Finance Minister Liu Kun has confirmed that China’s economy is being squeezed by the trade war and warned of another round of “belt-tightening.”

As the standoff between Washington and Beijing drags on after more than a year of tit-for-tat tariffs, concerns are growing about the full impact of the slowdown, which has stunted growth.

In a stark austerity message on Thursday, he highlighted the challenges ahead in a wide-ranging commentary published by the Ministry of Finance.

“The Party and government tighten[ing] their belts [should be] the long-term work of fiscal policy,” he wrote. “It is necessary to continuously increase [our] efforts in providing for the people’s livelihood on the basis of economic development.

“But [we also should not] make promises that we cannot keep due to our [lack of] financial resources,” Liu added.

With the swish of a pen, he immediately ruled out a major stimulus package for the world’s second-largest economy.
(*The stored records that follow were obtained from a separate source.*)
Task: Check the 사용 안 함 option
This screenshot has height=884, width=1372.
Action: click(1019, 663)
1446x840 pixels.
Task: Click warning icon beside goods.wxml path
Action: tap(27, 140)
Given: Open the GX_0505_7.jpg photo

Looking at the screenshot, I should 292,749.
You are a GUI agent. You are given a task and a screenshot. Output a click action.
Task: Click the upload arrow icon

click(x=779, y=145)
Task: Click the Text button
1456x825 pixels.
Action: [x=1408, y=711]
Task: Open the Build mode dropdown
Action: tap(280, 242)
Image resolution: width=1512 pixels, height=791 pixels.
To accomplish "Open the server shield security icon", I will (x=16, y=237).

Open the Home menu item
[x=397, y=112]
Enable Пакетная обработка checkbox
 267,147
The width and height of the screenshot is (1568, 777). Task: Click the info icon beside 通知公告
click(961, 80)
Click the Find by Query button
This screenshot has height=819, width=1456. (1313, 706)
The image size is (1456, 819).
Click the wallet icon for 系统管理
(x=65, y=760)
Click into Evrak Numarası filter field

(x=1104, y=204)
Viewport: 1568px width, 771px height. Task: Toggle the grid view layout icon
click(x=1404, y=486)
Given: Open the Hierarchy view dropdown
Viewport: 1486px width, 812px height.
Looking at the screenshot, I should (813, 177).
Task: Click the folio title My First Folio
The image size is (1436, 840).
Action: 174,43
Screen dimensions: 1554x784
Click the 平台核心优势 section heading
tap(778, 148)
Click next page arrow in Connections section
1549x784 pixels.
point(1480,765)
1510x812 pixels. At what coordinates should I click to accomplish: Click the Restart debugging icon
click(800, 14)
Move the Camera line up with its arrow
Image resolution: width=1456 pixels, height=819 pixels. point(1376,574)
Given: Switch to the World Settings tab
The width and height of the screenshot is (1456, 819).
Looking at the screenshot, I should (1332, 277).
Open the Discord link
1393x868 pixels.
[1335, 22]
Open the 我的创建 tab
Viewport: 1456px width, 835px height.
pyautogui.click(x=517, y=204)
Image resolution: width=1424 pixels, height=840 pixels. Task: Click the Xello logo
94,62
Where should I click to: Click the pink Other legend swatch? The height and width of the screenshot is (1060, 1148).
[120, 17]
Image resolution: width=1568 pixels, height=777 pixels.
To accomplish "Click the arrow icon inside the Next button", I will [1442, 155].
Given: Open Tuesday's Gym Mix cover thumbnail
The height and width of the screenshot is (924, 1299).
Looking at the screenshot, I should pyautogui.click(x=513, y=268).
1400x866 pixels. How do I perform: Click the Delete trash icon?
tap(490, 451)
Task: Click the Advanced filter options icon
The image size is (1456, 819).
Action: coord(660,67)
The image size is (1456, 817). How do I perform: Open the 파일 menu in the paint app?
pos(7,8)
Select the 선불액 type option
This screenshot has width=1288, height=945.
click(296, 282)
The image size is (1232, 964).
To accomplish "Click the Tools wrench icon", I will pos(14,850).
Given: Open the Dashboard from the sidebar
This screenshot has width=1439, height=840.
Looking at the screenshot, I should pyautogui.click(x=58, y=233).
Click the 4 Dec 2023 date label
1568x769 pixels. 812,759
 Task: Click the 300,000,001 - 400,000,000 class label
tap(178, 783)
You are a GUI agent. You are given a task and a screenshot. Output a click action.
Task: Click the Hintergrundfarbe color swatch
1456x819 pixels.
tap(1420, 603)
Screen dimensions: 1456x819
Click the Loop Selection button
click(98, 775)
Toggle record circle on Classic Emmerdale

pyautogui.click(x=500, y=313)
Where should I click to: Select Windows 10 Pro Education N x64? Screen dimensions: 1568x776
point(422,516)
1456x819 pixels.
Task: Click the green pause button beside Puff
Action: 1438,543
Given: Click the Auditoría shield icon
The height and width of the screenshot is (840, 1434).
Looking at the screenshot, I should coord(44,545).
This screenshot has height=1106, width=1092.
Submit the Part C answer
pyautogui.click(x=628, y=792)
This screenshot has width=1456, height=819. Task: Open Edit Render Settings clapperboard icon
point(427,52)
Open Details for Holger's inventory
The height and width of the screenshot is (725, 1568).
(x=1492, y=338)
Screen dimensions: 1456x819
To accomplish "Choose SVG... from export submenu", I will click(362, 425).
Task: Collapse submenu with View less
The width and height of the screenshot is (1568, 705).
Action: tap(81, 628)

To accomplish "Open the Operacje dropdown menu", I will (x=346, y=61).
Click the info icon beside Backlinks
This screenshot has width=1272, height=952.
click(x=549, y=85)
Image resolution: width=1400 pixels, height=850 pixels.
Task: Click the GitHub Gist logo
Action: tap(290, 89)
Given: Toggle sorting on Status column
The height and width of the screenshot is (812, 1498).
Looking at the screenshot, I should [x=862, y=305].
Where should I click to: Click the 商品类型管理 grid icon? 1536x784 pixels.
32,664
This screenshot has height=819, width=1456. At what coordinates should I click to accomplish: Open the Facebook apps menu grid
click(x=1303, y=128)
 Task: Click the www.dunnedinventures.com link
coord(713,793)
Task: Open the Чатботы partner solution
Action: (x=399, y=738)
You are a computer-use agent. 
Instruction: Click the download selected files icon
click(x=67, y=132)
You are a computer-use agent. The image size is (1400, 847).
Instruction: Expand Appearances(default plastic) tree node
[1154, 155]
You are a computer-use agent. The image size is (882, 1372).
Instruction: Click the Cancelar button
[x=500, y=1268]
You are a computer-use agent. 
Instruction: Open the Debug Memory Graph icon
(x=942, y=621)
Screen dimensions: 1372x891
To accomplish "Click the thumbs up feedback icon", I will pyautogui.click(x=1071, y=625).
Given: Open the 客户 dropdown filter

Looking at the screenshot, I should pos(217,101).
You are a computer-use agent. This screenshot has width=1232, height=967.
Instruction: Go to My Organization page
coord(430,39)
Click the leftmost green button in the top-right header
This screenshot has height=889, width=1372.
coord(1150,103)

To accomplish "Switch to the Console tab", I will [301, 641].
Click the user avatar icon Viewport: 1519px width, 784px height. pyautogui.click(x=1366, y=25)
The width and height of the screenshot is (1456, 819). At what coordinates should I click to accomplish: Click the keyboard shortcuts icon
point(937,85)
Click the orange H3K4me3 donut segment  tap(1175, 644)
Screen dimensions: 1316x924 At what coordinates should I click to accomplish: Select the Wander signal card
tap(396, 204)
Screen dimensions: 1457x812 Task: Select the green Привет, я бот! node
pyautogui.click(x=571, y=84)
He also made it clear that tackling local government debt would remain a priority.

‘Titanic risks’

Last year, a report released by S&P Global, one of the ‘big three’ credit rating agencies, compared “off-balance-sheet borrowing,” which could be as high as “40 trillion yuan or $5.78 trillion,” to “a debt iceberg with titanic credit risks.”

That descriptive comment must have resonated with Liu.

“Greater efforts should be made to allow local governments to borrow from legitimate channels, monitor risk, deal with debt, and supervise and hold [the government] accountable,” he pointed out.

Still, his remarks have to be put into China’s broader economic context.

Earlier this week, the National Bureau of Statistics revealed that factory output had plummeted in July to its lowest level in 17 years.

Retail sales also took a hit last month as Chinese consumers started to feel the pinch from escalating trade tensions.

“Economic conditions worsened across the board [in July],” Julian Evans-Pritchard, a senior China economist with Capital Economics, said in a note.

By midweek, doom and gloom had descended on international markets amid increasing anxiety about the threat of a global recession.

The trade conflict, fears of a UK disorderly Brexit from the European Union and the ongoing pro-democracy protests in Hong Kong left investors running for cover.

“Every central bank around the world is trying to prop up economies and every politician around the world is trying to destroy economies,” Oliver Pursche, the chief market strategist at Bruderman Asset Management in New York, said. “What’s happening in Hong Kong, what’s happening with Brexit and the trade war, it’s all a mess.”

To add to the toxic mix was US President Donald Trump’s panache for being predictable when it comes to being unpredictable.

Trade dispute

Overnight, he told a media briefing that he would call China’s President Xi Jinping “very soon” about the trade dispute.

“They would like to do something. I think we’re having very good discussions with China. They very much want to make a deal,” he said.

“I think the longer it goes the stronger we [the US] get …I have a feeling it’s going to go fairly short,” Trump added following his move to freeze tariffs worth US$156 billion on an array of Chinese imports, such as smartphones, until after the Christmas spending spree by American consumers.

Yet just hours earlier, he appeared to link a trade deal with how Xi’s administration reacts to the unrest in Hong Kong by calling on Beijing to show restraint.

“I have ZERO doubt that if President Xi wants to quickly and humanely solve the Hong Kong problem, he can do it,” he tweeted. “Of course China wants to make a [trade] deal. Let them work humanely with Hong Kong first!”

In the meantime, Finance Minister Liu is preparing to tighten his belt.